──────── TEXT PROVIDED

July 30 (Bloomberg) -- Shawn Bergerson, founder of Waterstone Capital Management LP, made money when most hedge funds didn’t: in 2007 and 2008, as the housing-market collapse turned into a global financial rout, and in the recovery that has followed.
Bergerson said he bet against convertible bonds of Advanced Micro Devices Inc. in June 2007. More than a year later, he reversed course and bought the securities. After riding the rebound by markets in 2009, he’s wagering against consumer-related stocks because he sees Americans curtailing spending and reducing debt amid high unemployment.
“While I’m not expecting a major economic crisis or a disaster, the consumer is in a weak position,” Bergerson, 45, said in a telephone interview from his office in Plymouth, Minnesota, where he oversees $1.17 billion.
He’s one of a small minority of hedge-fund managers, including Alan Howard and Colm O’Shea, who haven’t had a losing year since 2007 as they navigated the credit-market freeze, Lehman Brothers Holdings Inc.’s bankruptcy, the biggest stock-market rally in six years and the uncertainty over the direction of the global economy that has marked 2010. It’s a feat that eluded investors with top long-term returns, such as Steven A. Cohen, Louis Bacon and Ken Griffin, who each posted the worst losses of their careers in 2008, as well as almost 3,300 hedge funds that have shut since the start of 2007.

────────────────
──────── DATASET EXTRACT

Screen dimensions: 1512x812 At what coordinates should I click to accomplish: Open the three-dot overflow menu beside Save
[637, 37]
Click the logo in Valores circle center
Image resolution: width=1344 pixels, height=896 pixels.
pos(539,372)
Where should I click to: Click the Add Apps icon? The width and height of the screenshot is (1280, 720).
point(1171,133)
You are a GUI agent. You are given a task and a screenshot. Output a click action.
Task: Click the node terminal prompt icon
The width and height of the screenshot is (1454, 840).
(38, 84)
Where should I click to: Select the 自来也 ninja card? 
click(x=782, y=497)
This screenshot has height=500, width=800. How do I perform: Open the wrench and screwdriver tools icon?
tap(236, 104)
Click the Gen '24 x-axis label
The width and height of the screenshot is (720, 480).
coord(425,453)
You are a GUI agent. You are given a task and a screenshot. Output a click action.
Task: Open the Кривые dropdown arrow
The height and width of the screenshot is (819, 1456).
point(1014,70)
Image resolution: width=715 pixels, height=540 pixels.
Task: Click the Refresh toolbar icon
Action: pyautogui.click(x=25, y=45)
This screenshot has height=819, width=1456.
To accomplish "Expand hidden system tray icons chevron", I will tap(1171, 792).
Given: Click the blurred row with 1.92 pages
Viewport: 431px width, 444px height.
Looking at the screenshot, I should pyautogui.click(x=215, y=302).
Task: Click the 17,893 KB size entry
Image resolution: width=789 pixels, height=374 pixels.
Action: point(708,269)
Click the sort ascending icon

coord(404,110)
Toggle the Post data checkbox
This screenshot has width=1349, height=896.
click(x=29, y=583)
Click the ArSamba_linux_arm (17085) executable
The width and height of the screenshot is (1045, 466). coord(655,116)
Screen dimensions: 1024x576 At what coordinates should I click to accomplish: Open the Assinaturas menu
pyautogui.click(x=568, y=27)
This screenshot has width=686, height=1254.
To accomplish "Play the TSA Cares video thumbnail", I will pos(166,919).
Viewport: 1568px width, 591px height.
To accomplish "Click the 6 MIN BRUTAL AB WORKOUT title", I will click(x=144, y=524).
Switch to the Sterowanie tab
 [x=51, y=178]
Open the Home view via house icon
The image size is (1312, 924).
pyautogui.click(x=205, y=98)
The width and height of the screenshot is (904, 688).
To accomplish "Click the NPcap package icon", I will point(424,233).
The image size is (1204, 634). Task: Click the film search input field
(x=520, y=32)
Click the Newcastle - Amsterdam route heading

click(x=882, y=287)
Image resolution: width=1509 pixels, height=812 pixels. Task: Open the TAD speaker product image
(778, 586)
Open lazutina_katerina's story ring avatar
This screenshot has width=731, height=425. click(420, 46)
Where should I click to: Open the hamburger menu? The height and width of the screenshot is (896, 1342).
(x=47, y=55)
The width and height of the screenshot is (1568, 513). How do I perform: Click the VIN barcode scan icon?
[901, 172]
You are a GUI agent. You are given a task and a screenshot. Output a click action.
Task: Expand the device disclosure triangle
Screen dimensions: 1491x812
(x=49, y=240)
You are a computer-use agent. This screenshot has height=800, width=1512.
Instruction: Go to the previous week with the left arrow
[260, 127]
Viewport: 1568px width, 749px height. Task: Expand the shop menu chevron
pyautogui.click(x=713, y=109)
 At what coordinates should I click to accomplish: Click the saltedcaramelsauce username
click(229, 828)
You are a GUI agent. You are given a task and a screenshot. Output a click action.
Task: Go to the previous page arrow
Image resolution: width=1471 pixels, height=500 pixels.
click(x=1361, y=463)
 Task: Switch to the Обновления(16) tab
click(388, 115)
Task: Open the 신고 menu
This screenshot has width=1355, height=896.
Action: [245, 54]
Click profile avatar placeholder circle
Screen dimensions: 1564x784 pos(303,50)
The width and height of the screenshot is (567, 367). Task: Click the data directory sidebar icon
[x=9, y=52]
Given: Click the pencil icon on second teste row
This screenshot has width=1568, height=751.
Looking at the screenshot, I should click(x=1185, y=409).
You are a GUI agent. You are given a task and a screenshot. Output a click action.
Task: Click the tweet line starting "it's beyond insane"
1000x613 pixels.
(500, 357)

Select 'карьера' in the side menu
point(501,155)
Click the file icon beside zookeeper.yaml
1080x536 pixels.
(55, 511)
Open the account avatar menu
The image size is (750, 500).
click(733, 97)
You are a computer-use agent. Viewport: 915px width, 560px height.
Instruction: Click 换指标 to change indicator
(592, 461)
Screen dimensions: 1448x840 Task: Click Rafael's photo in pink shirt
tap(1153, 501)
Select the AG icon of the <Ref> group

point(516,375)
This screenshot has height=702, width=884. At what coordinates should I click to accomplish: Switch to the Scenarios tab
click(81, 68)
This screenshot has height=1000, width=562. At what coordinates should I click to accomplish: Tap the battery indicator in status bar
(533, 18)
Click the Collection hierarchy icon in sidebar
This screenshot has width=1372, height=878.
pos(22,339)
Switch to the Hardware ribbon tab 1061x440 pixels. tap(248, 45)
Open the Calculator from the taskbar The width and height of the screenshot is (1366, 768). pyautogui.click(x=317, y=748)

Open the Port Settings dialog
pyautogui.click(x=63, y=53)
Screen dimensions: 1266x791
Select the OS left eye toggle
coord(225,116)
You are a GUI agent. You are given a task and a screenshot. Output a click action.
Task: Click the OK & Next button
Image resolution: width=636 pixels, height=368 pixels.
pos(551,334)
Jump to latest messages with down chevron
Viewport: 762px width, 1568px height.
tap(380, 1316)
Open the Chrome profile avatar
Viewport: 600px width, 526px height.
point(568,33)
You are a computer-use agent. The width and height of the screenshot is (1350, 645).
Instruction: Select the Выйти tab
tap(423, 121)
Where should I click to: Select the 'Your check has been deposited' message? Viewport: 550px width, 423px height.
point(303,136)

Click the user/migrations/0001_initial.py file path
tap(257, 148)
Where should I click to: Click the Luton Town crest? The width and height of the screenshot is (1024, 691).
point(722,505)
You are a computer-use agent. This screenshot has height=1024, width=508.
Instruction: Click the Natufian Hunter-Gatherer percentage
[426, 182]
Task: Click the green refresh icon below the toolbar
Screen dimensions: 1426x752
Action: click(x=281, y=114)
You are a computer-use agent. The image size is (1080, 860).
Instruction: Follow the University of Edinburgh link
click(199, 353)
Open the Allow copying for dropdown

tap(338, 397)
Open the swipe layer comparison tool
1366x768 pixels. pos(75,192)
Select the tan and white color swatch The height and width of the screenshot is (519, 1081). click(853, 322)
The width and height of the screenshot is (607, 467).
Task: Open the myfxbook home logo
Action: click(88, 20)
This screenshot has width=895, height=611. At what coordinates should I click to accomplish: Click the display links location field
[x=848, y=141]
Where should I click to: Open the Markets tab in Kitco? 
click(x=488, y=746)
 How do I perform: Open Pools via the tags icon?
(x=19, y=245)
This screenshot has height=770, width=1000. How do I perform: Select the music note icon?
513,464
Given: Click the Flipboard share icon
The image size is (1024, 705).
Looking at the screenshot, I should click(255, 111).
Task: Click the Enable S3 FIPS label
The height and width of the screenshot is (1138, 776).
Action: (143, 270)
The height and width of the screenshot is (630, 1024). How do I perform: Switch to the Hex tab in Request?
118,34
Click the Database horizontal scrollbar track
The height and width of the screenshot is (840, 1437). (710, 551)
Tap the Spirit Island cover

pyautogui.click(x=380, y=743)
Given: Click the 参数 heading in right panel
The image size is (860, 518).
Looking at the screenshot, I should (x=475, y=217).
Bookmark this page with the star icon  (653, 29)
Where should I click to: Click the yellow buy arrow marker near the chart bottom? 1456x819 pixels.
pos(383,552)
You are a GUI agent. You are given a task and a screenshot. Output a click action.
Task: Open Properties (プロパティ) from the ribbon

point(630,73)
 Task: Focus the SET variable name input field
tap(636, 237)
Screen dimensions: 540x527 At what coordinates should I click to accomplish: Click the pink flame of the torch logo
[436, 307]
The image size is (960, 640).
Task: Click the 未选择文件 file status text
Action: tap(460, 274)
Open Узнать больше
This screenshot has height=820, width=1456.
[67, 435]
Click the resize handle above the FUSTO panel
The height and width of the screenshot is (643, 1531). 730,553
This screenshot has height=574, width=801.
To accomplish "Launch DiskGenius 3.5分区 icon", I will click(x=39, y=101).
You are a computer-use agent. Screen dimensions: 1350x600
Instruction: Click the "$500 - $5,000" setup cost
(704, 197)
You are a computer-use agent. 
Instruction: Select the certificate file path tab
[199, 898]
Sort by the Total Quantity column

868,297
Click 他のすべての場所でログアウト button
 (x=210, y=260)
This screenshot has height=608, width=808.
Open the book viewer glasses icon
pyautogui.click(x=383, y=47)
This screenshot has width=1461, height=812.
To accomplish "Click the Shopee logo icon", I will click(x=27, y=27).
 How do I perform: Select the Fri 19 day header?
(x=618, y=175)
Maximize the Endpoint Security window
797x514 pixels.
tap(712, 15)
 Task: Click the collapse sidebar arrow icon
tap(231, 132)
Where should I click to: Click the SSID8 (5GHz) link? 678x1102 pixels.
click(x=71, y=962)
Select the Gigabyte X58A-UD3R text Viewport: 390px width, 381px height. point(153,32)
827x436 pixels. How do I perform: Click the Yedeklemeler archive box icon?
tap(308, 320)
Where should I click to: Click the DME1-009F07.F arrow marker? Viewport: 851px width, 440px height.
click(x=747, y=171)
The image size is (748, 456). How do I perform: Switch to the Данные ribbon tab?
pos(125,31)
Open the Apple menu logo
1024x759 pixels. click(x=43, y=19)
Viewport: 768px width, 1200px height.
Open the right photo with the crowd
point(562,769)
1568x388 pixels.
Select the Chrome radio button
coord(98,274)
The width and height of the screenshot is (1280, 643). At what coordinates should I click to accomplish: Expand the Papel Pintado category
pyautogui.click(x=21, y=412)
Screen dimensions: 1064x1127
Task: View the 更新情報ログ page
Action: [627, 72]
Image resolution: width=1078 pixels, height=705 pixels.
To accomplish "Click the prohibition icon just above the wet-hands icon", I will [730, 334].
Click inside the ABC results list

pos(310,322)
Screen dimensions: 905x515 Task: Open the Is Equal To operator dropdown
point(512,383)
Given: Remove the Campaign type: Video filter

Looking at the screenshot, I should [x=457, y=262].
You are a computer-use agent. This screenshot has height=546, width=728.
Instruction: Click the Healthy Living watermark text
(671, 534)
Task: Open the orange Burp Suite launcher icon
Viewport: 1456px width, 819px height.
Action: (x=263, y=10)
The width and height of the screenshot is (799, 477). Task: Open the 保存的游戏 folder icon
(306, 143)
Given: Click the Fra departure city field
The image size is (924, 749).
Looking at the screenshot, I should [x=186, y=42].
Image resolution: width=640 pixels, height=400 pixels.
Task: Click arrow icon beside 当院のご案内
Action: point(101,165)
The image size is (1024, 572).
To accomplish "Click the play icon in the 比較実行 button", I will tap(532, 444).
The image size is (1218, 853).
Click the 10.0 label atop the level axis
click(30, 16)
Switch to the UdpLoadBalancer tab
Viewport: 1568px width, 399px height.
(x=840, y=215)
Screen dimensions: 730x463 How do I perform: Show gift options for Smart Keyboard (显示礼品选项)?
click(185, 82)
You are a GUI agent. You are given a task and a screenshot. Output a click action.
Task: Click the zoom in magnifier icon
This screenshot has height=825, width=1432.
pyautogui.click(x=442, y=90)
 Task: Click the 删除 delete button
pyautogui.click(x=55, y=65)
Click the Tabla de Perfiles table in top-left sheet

────────────────

BRIEF >>
Copy the hedge fund article's passage that opens with "July 30 (Bloomberg)" and closes with "oversees $1.17 billion.", renaming "telephone interview" as "phone interview" throughout. These rows come from a separate source, unrelated to the hedge fund article.

OUTPUT OF THE TASK >>
July 30 (Bloomberg) -- Shawn Bergerson, founder of Waterstone Capital Management LP, made money when most hedge funds didn’t: in 2007 and 2008, as the housing-market collapse turned into a global financial rout, and in the recovery that has followed.
Bergerson said he bet against convertible bonds of Advanced Micro Devices Inc. in June 2007. More than a year later, he reversed course and bought the securities. After riding the rebound by markets in 2009, he’s wagering against consumer-related stocks because he sees Americans curtailing spending and reducing debt amid high unemployment.
“While I’m not expecting a major economic crisis or a disaster, the consumer is in a weak position,” Bergerson, 45, said in a phone interview from his office in Plymouth, Minnesota, where he oversees $1.17 billion.